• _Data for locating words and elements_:
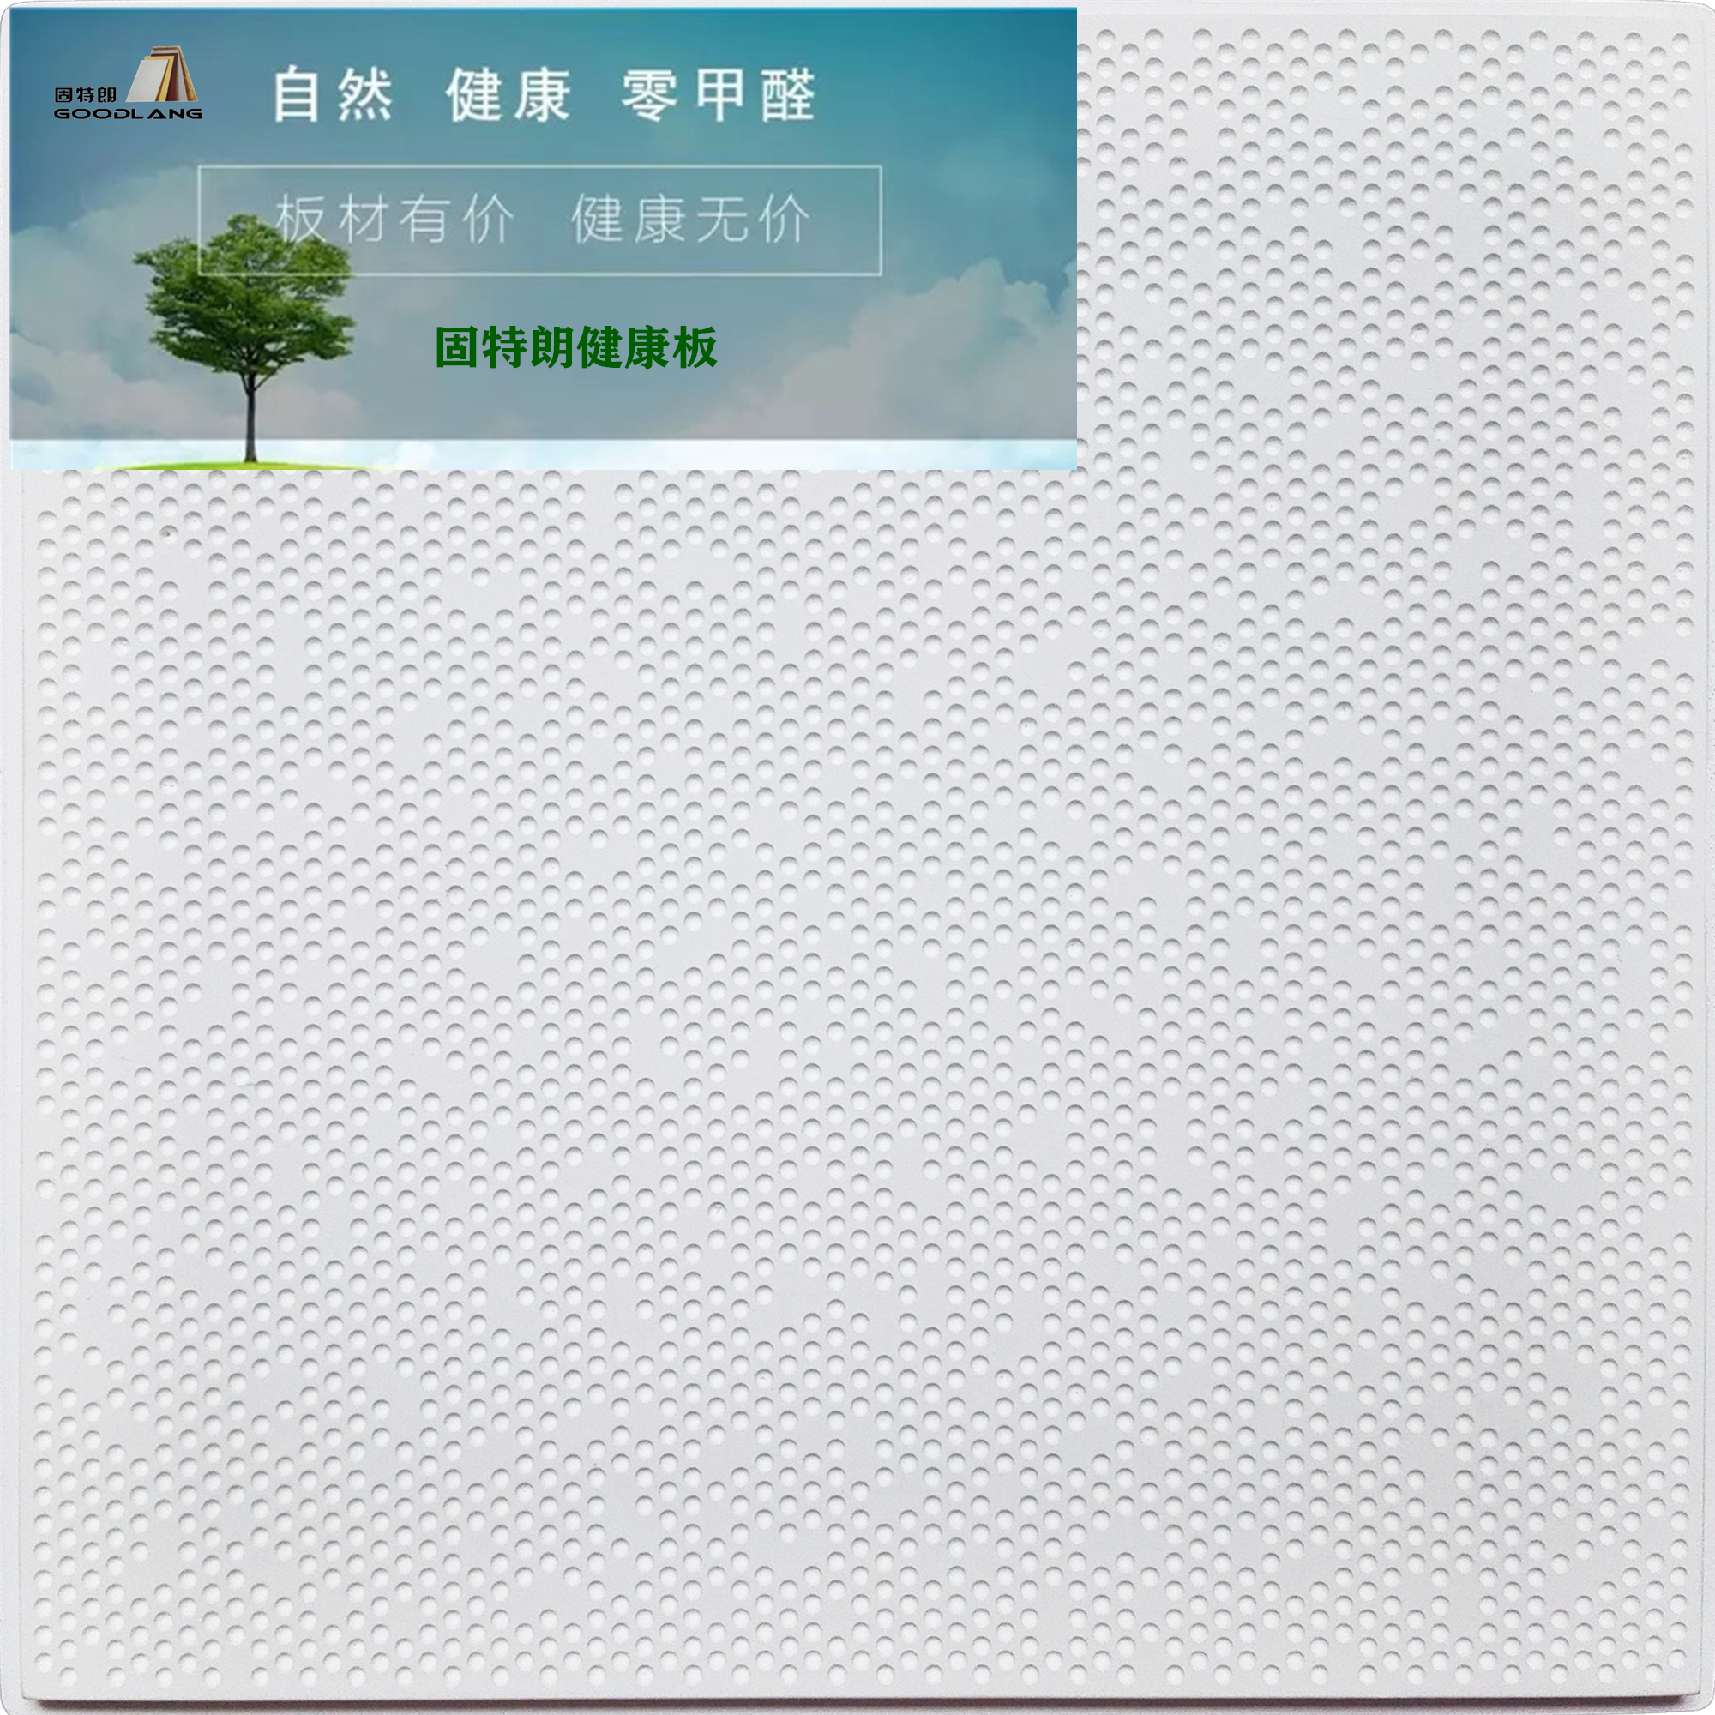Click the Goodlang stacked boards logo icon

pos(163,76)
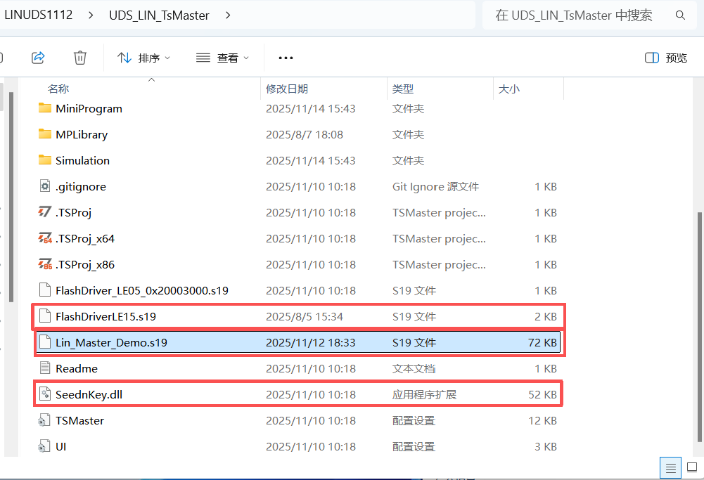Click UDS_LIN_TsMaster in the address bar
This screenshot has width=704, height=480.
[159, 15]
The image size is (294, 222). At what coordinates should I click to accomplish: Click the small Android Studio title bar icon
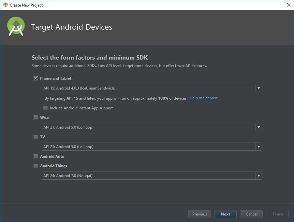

• _WHAT THE TASK ASKS_:
Render every line of the data above as a numbered list. Skip the blank lines and leave out the pictures.

• _RESULT OF THIS TASK_:
1. Click the Goodlang stacked boards logo icon
2. pos(163,76)
3. Click UDS_LIN_TsMaster in the address bar
4. This screenshot has width=704, height=480.
5. [159, 15]
6. The image size is (294, 222). At what coordinates should I click to accomplish: Click the small Android Studio title bar icon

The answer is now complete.